Research design is also concerned with generalizability. The program should include a broad representation of clients (perhaps of different severity), locations and situations (teaching environments), and multiple teachers. Programming for generalization is critical for therapy maintenance to ensure learned skills are demonstrated to be consistent in various environments (Salisbury et al., 1980; Bricker, 1981). There should also be a focus on using natural materials in teaching and natural reinforcers for transportability. Learning is most meaningful when teaching is diverse and teaching involves relevant behaviors in its natural context (Powers, 1992). Thus the likelihood for spontaneous generalization of learned skills are more likely.

Another variable critical of design and methodology involves operationalizing all variables associated with the treatment. Therefore providing a complete description of program operation to determine content, strategies and circumstances helps to contribute success to the intervention itself. This involves detailing program philosophy, objectives, procedures, curriculum, functioning and strategies (Bricker & Litman, 1982). It also involves defining criteria for inclusion by describing research samples more systematically and carefully. Specifying and documenting intervention parameters that include details of intervention duration, intensity, subject characteristics (age, gender, race, SES, diagnostic characteristics/ co morbidity), location of treatment, the setting and family dynamics and family role(s) is also important (Kendall et al., 1999).

When describing the intervention, it is also important to describe the type of research design, outcome measures and procedures. It is also essential to describe criteria for therapist credentials and their involvement in the therapy including training procedures (Guaralnick & Bennett, 1987; Green, 1996; Dunst & Snyder, 1986; Adelman, 1986; Bricker, 1981; Howlin, 1998).

( c ) Evaluative Methods

The third component essential to the success of an intervention program involves its evaluative process.

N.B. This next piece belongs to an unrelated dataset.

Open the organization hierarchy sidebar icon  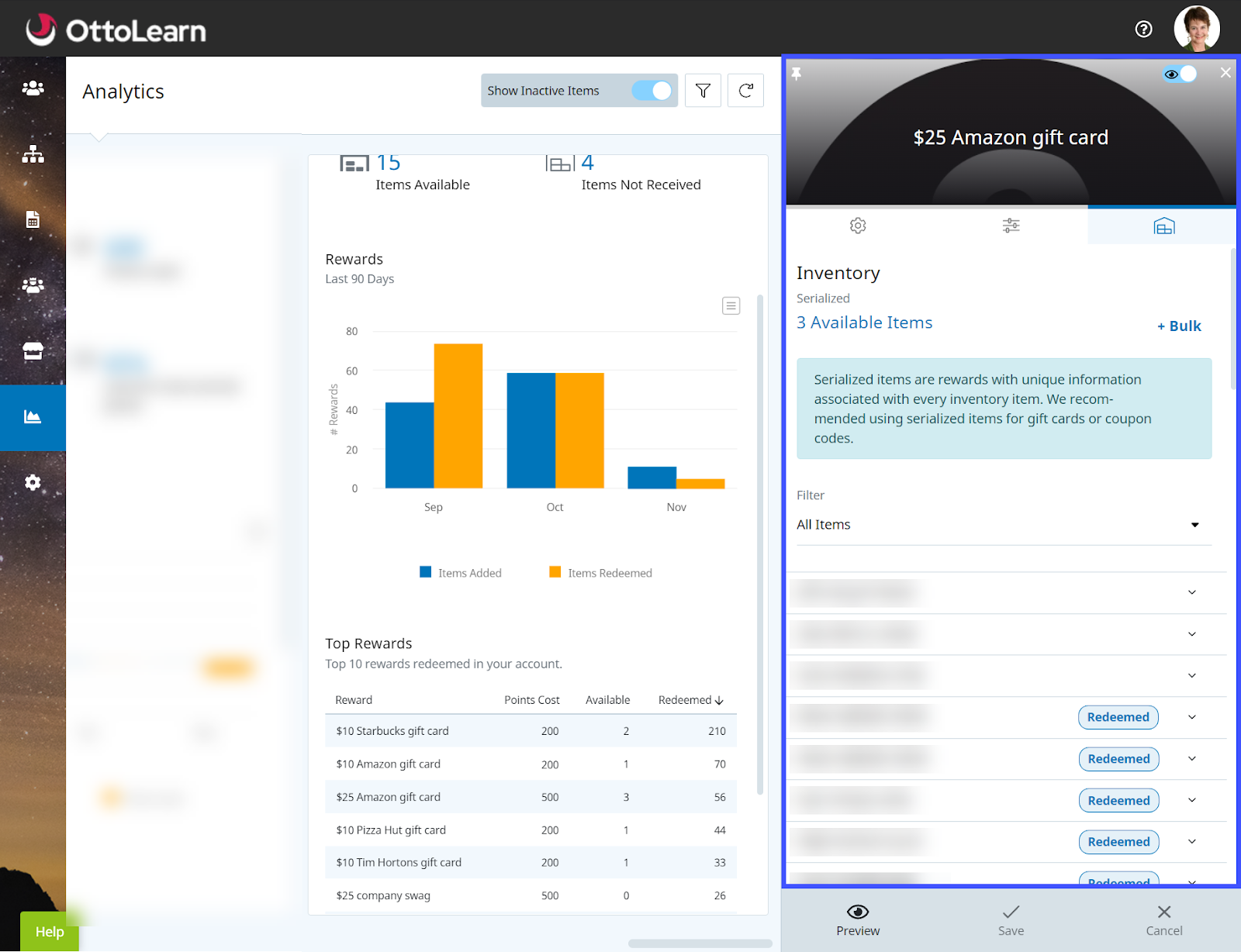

A thorough program evaluation can identify effectiveness of service delivery and determine whether objectives were met and the extent of positive effects from program delivery. It is essential to measure change in areas of cognitive functioning, but also in areas that include pro-social competence, social functioning and parental and familial functioning (Kendall et al., 1999; Ozonoff & Cathcart, 1998). Multiple tools used to measure change are required in order to objectively assess gains. Measures may include observation (in various settings/ direct with the child or indirect via video), anecdotal, standardized performance tests, ratings (parental and educators), and questionnaires. Kendall et al., (1981), suggests a multi-method assessment to measure change on two levels (a) the specifying level: that refers to specific learned skills demonstrated during formal assessments. (b) Impact Level: that refers to the global effects of treatment gains on generalized functioning.

Outcome evaluation and follow up studies support the efficacy of effectiveness interventions especially when clinical significance is obtained with long-term follow up. Therefore time of outcome and follow up evaluations affect statistical significant results. Outcome results assess developmental gains but are also important to assess reductions in autistic symptomology and type of school placement. Outcome valuation is dependent on design methods and design methods are dependent on elements that direct intervention. These three variables are critical in designing an intervention program and assessing effectiveness of therapy on children with autistic spectrum disorder.